Paradoxical increase in survival of newborn neurons in the dentate gyrus of mice with constitutive depletion of serotonin

DIAZ SL; NARBOUX-NÊME N; TROWBRIDGE S; SCOTTO-LOMASSESE S; KLEINE BORGEMANN FB; JESSBERGER S; GIROS B; MAROTEAUX L; DENERIS E; GASPAR P

EUROPEAN JOURNAL OF NEUROSCIENCE

WILEY-BLACKWELL PUBLISHING, INC

Lugar: Paris; Año: 2013 vol. 38 p. 2650 - 2658

0953-816X

Increased adult neurogenesis is a major neurobiological correlate of the beneficial effects of antidepressants. Indeed, selective serotonin (5-HT) re-uptake inhibitors, which increase 5-HT transmission, enhance adult neurogenesis in the dentate gyrus (DG) of the hippocampus. However, the consequences of 5-HT depletion are still unclear as studies using neurotoxins that target serotonergic neurons reached contradictory conclusions on the role of 5-HT on DG cell proliferation. Here, we analysed two genetic models of 5-HT depletion, the Pet1-
/- and the VMAT2f/f; SERTcre/+ mice, which have, respectively, 80 and 95% reductions in hippocampal 5-HT. In both models, we found unchanged cell proliferation of the neural precursors in the DG subgranular zone, whereas a significant increase in the survival of newborn neurons was noted 1 and 4 weeks after BrdU injections.
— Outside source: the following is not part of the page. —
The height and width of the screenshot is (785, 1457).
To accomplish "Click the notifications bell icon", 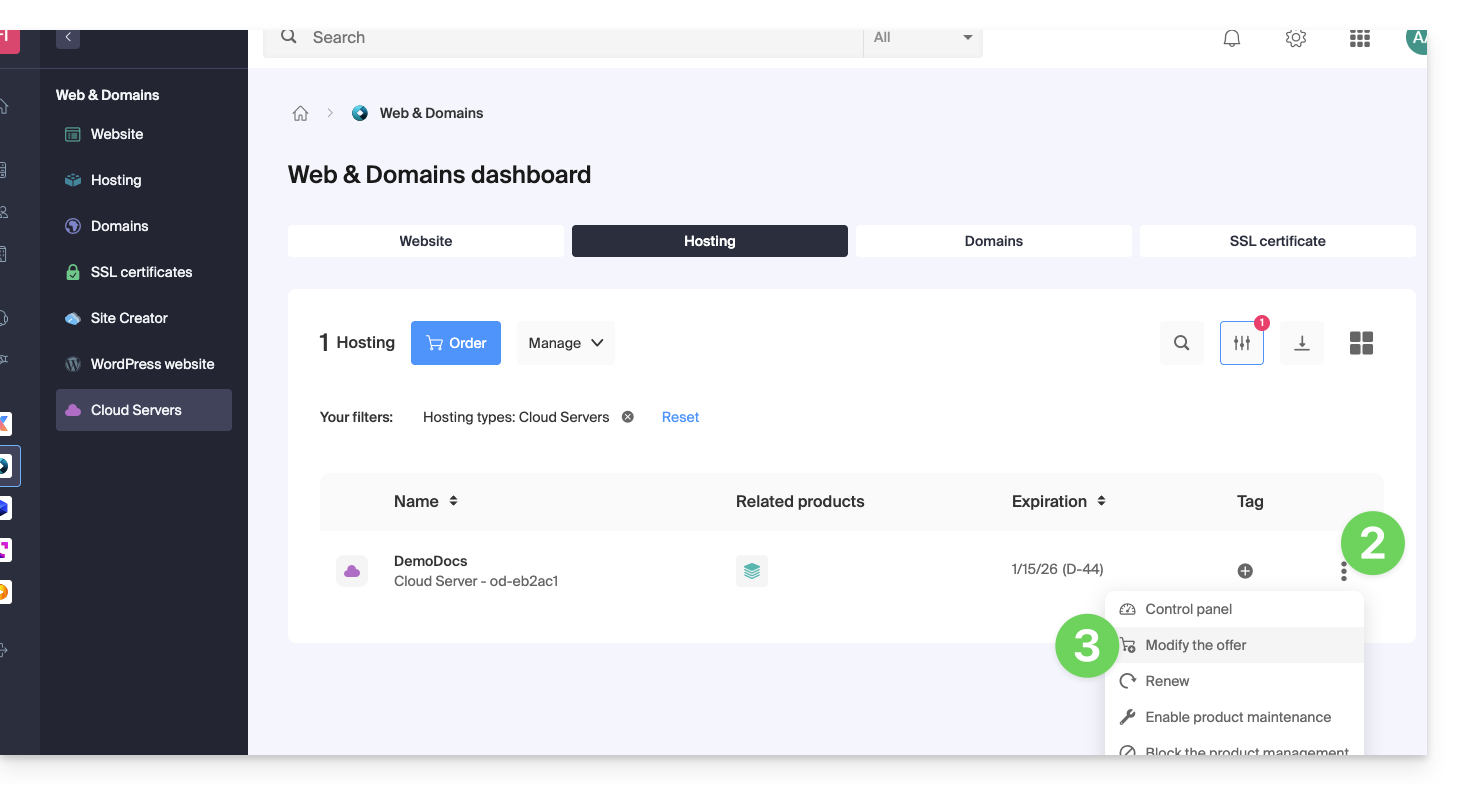I will coord(1232,38).
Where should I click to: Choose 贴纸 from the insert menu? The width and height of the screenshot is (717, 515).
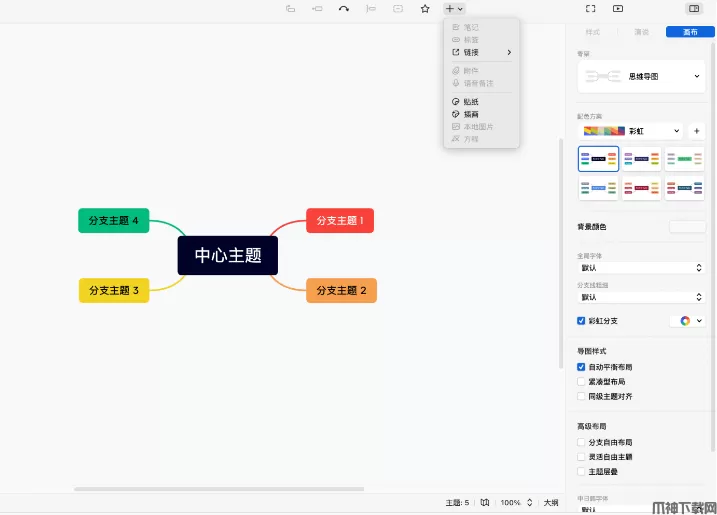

This pro-survival trait was phenocopied pharmacologically with 5-HT synthesis inhibitor PCPA treatment in adults, indicating that this effect was not developmental. Furthermore, a 1-week administration of the 5-HT1A receptor agonist 8-OH-DPAT in Pet1-
/- and PCPA-treated mice normalised hippocampal cell survival. Overall, our results indicate that constitutive 5-HT depletion does not alter the proliferation of neural precursors in the DG but promotes the survival of newborn cells, an effect which involves activation of postsynaptic 5-HT1A receptors. The role of 5-HT in selective neuronal elimination points to a new facet in its multiple effects in controlling neural circuit maturation.